LONDON -- J. Sainsbury plc here is keeping its Shaw's Supermarkets subsidiary in East Bridgewater, Mass. -- at least for now. And don't expect many more Sainsbury acquisitions in the United States.
Sir Peter Davis, the new chief executive of the British food retailer, said Sainsbury has no plans to sell Shaw's despite continuing speculation it might do so. But it does not see the need to become a major player in the U.S. market.
"Shaw's is a good business that's performing well and has a strong management team," he said. "But you can forget about $10 billion for our U.S. business. We are not a U.S. consolidator but we are a strong regional player. There are enormous inter-group synergies in having Shaw's but we don't see the need to be an industry consolidator."
Davis revealed the about-face in the United States as Shaw's reported a 46% increase in operating profits to $128.9 million on a 25.7% rise in sales to $3.86 billion for the year ended April 1.
The figures include Star Markets, which Sainsbury acquired last year. Star Markets contributed $7.6 million to Shaw's operating profits before exceptional costs and amortization. On a same-store basis, Shaw's sales rose 3.1%, including Star Markets.
The new American strategy represents only one of the many changes Davis has begun implementing since he took over from Dino Adriano, Sainsbury's former chief executive, three months ago. Adriano and David Bremner, the Sainsbury director responsible for Shaw's who left after Davis arrived, projected the group would have sales in the United States of about $10 billion by the year 2005. In their view, there were still many family-owned chains in the Northeastern United States that Shaw's could buy to expand beyond its core operating area of New England. Adriano and Bremner predicted that Shaw's eventually would be a major player throughout the Northeast.
Part of the reason for Sainsbury's change in attitude is the continuing lackluster performance of its core U.K. supermarket operations. The Sainsbury division reported a 28.7% drop in operating profits to $782.7 million from $1.09 billion on a 1.8% rise in sales to $19.9 billion last year from $19.55 billion a year earlier. Same-store sales rose only 0.5% during the year, including a 1.4% increase in the second half following a 0.9% decline in the first six months.
The same-store figures are in contrast to those of Sainsbury's competitors,Tesco plc and Asda, the subsidiary of Wal-Mart Stores Inc. These companies have been registering same-store sales growth of more than 3%.
Davis said his priority is to reverse the company's performance in the United Kingdom, where it suffers from declining monthly profitability, rising costs, poor employee morale and declining customer satisfaction. Sainsbury has under-invested substantially in the United Kingdom and, as a result, the quality of its stores and supply chain lag those of even some of its smaller competitors, analysts say.
The new chief executive plans to ramp up Sainsbury's capital expenditure to $1.35 billion from an originally projected $1.2 billion.
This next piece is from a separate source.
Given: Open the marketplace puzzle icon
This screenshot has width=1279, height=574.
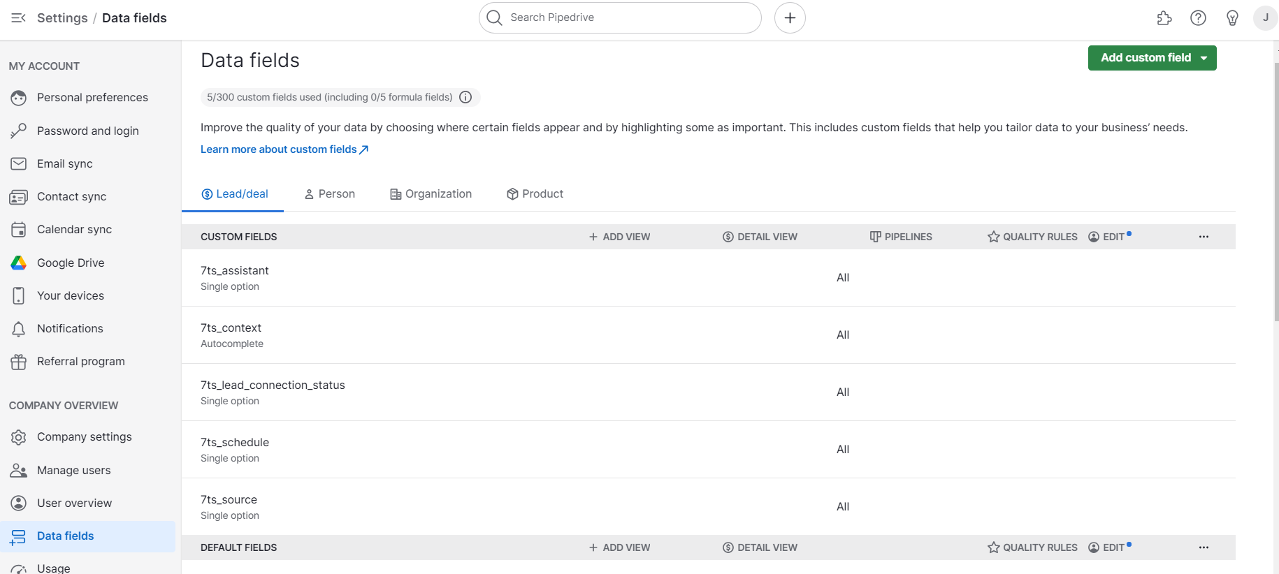Looking at the screenshot, I should pos(1164,18).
He did not detail where the investment will go, but indicated a large proportion will be spent on refurbishing and extending existing stores and improving logistics operations. Sainsbury currently is undertaking a review of its pricing strategy and Davis plans to refocus the company on value rather than price.
Sainsbury also will invest $90 million in e-commerce activities this year, Davis said. The investment includes a change in strategy toward home shopping. Sainsbury originally planned to fulfill home-shopping orders from a series of picking warehouses, the first of which will open near London in July. It will continue with this strategy but now also will fulfill orders from its stores, especially outside London, Davis said. The company hopes to have coverage of about 60% of the United Kingdom by the end of the year. This compares with the almost 100% that Tesco plans to have by that time.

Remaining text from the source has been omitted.